Chapter 1:

The Stillness of a Dying World

Echoes in silence


The end of the world is nigh—a few days, perhaps even a whole year. Who could tell? I sit here on this roof, staring at the grey sky, once blue. I contemplate my life. What true meaning it had? Apocalypse, originally a Greek word—despite what many would think—it actually doesn’t mean chaos. It means “a revealing of something hidden.” Funny, right? How something hidden so deep in a person’s heart can be revealed at such a time.

As everyone rushes to find some way of survival, some way to preserve their already long, cursed existence, I lay here on top of the rooftop of a long-abandoned building. A building once called a school—something I’m unfamiliar with. How could people have ever lived life so leisurely? I’m envious.

“Hey, Solace, we’re here to gather supplies. No slacking off!” a voice calls to me from a distance. I wish I could have not heard her, as I sigh. “I’m coming, sorry,” I respond back as I walk down the broken concrete stairs of the building, carefully so as not to fall. She wouldn’t like it if I fell.

I soon arrive in the room that she’s in, quietly—as if I have no presence at all. A room of which I’m not quite sure the use of, but I could guess. Math problems on the whiteboard—things I could never understand. Books, dozens and dozens of books, all scattered around that dusty old concrete floor. I always make sure to sneak one with me whenever it’s my turn to go out scavenging.

Lyra notices me as I look around the room, quietly observing. She smiles at me, quietly noticing how I’m not really in the mood to speak. She has that smile you give to people when you’re just trying to find at least a little bit of light in that never-ending darkness. I don’t blame her, though. We were both born underground—in a shelter. Anyone would be grateful to be born in such a place. Anyone who’s still alive, that is. Some were born outside of shelters. Those people never last long. We call them the Veiled. No one is sure if they exist anymore. But I know. I’ve seen one.

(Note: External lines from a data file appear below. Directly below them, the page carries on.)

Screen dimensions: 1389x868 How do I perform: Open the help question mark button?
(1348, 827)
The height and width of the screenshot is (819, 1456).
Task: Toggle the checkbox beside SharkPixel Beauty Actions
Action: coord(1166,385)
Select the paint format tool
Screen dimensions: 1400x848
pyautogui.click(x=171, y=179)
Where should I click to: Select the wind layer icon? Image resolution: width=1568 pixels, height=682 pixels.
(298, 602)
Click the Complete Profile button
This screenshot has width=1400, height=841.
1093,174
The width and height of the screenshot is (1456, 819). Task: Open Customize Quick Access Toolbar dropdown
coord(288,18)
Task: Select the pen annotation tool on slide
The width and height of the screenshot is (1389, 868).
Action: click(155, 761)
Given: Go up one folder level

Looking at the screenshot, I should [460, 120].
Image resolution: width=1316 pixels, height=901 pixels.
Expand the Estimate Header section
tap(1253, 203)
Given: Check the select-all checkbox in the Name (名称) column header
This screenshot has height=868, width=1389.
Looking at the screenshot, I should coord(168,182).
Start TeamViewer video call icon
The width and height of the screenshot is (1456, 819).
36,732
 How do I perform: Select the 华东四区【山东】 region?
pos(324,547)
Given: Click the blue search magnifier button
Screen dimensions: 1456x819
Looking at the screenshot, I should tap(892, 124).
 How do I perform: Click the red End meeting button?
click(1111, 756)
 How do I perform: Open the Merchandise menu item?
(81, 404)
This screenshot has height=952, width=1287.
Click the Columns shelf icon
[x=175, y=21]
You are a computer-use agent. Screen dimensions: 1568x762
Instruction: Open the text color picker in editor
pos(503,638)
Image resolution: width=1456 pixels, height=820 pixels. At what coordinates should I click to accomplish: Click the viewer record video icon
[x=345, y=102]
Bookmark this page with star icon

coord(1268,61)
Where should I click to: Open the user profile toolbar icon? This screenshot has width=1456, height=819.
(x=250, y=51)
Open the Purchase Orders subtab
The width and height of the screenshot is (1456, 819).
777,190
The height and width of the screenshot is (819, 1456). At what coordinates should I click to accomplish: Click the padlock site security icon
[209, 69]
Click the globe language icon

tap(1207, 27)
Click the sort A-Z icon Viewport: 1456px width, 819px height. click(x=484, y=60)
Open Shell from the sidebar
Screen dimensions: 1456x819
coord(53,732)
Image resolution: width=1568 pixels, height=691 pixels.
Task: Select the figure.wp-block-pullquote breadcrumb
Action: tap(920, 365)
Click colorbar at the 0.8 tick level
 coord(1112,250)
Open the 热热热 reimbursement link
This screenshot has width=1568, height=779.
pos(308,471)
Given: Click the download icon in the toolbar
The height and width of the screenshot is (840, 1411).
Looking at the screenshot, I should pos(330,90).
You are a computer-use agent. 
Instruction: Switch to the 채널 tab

“Come on, quickly. We have to go before it becomes even darker,” Lyra says to me, cheerful as ever—interrupting my thought process as I follow her quietly on that long walk back once again. To the place that I wouldn’t necessarily call home.

On that seemingly endless walk back to the shelters, we pass by buildings—the ruins of a small town. Lyra hums quietly, as quietly as possible, so as not to be heard by much else but me and her. We pass by an old building—something called a flower shop. When I was younger, my mother used to tell me how beautiful they were. How she had longed to see just one more. I wished for nothing more than to grant her wish.

I glance at the building once more, trying to remember that voice of hers—the voice that once called a name—now unfamiliar to me, Solace. I laugh to myself at the irony of a name such as mine in a world such as this.

As I’m looking at that old flower shop, I see a shadowy figure in the reflection of the glass. My eyes widen for a second as I see them leave something behind—a drawing of a face. And I can only guess what that person must’ve meant.

Soon, we arrive at a broken building, a little hatch in the alleyway next to it. We climb down, reaching what some would call home. Not me though.